Logging & Debugging

OpenNebula provides logs for many resources. It supports three logging systems: file based logging systems, syslog logging and logging to standard error stream.

In the case of file based logging, OpenNebula keeps separate log files for each active component, all of them stored in /var/log/one.
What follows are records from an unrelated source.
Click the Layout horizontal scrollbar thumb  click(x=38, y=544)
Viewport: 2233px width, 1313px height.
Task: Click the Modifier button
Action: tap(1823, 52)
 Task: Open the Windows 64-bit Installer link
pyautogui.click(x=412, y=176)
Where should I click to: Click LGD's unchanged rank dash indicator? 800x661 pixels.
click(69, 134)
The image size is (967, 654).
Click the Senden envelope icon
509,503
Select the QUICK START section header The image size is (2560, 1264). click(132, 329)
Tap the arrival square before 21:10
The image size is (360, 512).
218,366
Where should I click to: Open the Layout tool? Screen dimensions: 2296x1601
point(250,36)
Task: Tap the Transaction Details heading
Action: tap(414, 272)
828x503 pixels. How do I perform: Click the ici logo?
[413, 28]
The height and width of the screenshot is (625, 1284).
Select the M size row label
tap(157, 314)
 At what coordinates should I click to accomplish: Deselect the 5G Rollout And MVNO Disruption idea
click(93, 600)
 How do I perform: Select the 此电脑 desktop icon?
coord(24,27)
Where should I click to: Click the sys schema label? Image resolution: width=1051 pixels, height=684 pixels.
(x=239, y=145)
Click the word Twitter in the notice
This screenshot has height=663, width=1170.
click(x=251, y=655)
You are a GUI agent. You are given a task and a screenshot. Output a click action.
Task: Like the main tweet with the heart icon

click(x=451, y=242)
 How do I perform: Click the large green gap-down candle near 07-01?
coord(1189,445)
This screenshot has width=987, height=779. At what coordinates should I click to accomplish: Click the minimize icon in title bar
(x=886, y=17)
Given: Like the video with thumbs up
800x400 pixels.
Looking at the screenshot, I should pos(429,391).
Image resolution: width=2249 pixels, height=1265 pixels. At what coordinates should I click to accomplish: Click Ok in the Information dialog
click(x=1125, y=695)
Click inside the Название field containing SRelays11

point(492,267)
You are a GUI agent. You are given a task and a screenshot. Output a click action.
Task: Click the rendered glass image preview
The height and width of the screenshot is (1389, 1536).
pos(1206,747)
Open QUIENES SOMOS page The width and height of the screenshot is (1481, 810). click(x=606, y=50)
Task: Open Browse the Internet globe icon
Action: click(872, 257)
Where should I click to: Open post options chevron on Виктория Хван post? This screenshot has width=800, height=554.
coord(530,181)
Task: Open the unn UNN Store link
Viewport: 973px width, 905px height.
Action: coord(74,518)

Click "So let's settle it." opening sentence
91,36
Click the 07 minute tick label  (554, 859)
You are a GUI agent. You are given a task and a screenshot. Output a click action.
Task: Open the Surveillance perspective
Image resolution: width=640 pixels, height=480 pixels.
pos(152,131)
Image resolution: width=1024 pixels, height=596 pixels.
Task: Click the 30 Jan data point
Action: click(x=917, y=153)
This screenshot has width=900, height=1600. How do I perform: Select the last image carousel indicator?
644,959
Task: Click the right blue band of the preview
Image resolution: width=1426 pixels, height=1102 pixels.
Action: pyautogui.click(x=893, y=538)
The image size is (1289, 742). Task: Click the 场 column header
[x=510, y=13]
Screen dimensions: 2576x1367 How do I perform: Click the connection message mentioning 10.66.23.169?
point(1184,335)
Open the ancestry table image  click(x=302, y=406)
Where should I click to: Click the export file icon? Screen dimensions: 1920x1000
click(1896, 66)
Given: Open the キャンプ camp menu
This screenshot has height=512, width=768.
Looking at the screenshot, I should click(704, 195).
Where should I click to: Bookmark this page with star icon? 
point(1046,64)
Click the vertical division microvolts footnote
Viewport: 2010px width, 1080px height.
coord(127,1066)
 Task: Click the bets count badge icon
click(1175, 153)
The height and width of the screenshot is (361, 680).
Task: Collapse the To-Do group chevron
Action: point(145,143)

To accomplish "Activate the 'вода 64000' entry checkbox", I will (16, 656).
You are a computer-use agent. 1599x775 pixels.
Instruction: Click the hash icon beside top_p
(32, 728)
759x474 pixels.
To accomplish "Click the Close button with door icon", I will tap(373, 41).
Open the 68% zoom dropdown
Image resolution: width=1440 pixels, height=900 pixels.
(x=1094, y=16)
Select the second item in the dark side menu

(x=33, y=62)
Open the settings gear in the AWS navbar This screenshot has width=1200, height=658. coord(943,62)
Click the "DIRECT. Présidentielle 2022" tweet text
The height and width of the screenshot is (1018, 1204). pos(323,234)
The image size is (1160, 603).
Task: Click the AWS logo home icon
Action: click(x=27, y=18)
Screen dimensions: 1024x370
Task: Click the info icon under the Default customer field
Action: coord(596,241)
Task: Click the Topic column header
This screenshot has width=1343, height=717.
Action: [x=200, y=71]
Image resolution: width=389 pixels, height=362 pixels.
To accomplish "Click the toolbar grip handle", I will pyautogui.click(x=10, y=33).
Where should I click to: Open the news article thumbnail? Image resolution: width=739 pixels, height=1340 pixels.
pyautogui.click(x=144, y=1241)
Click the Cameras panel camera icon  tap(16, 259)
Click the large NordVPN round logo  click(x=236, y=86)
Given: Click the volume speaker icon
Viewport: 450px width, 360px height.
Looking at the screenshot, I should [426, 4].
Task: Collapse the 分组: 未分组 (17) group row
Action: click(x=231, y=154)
To help users and administrators find and solve problems, they can also access some of the error messages from the CLI or the Sunstone GUI.

With syslog or standard error the logging strategy is almost identical, except that the logging message change slightly their format following syslog logging conventions, and resource information.

Configure the Logging System

The Logging system can be changed in /etc/one/oned.conf, specifically under the LOG section. Two parameters can be changed: SYSTEM, which is ‘syslog’, ‘file’ (default) or ‘std’, and the DEBUG_LEVEL is the logging verbosity.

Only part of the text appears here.